Recorded information: Begin

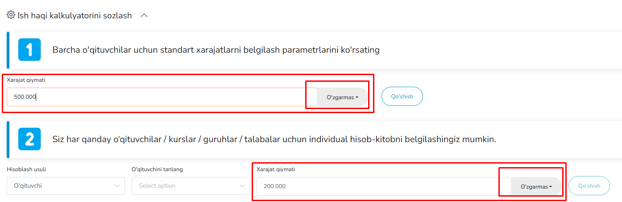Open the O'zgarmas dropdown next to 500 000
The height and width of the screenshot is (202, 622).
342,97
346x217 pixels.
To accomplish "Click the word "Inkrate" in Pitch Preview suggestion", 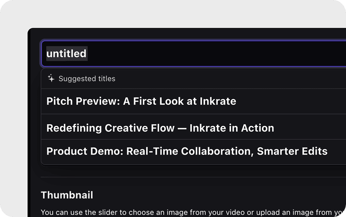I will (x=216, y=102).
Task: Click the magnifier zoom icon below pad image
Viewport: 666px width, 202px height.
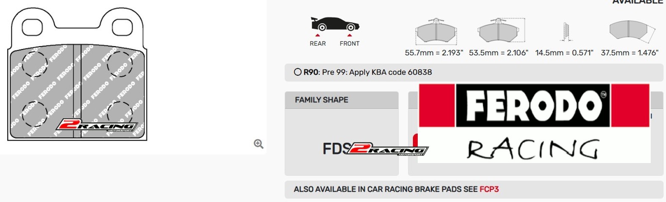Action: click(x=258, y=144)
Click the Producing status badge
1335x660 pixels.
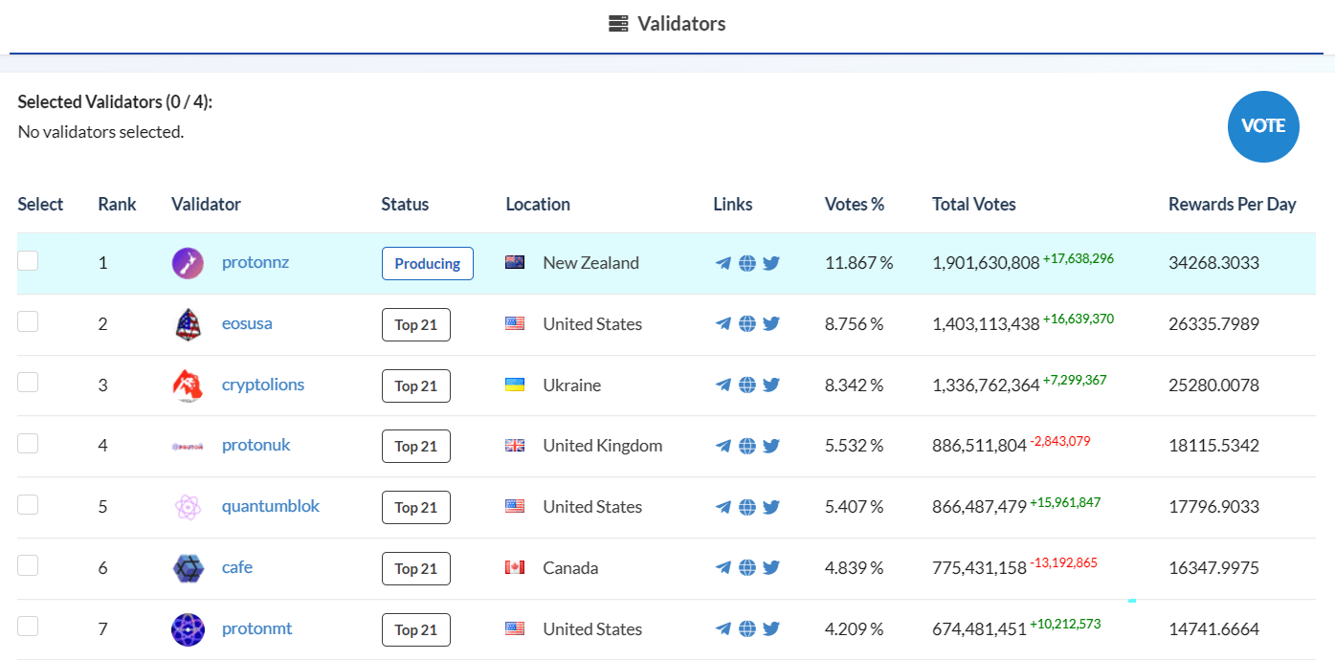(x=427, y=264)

Recorded information: End

Take the lines from the one holding "Task: Click the" through the final line of the listing above and copy them exactly, both ends included, with no pictures.

Exercise output:
Task: Click the magnifier zoom icon below pad image
Viewport: 666px width, 202px height.
Action: click(x=258, y=144)
Click the Producing status badge
1335x660 pixels.
(x=427, y=264)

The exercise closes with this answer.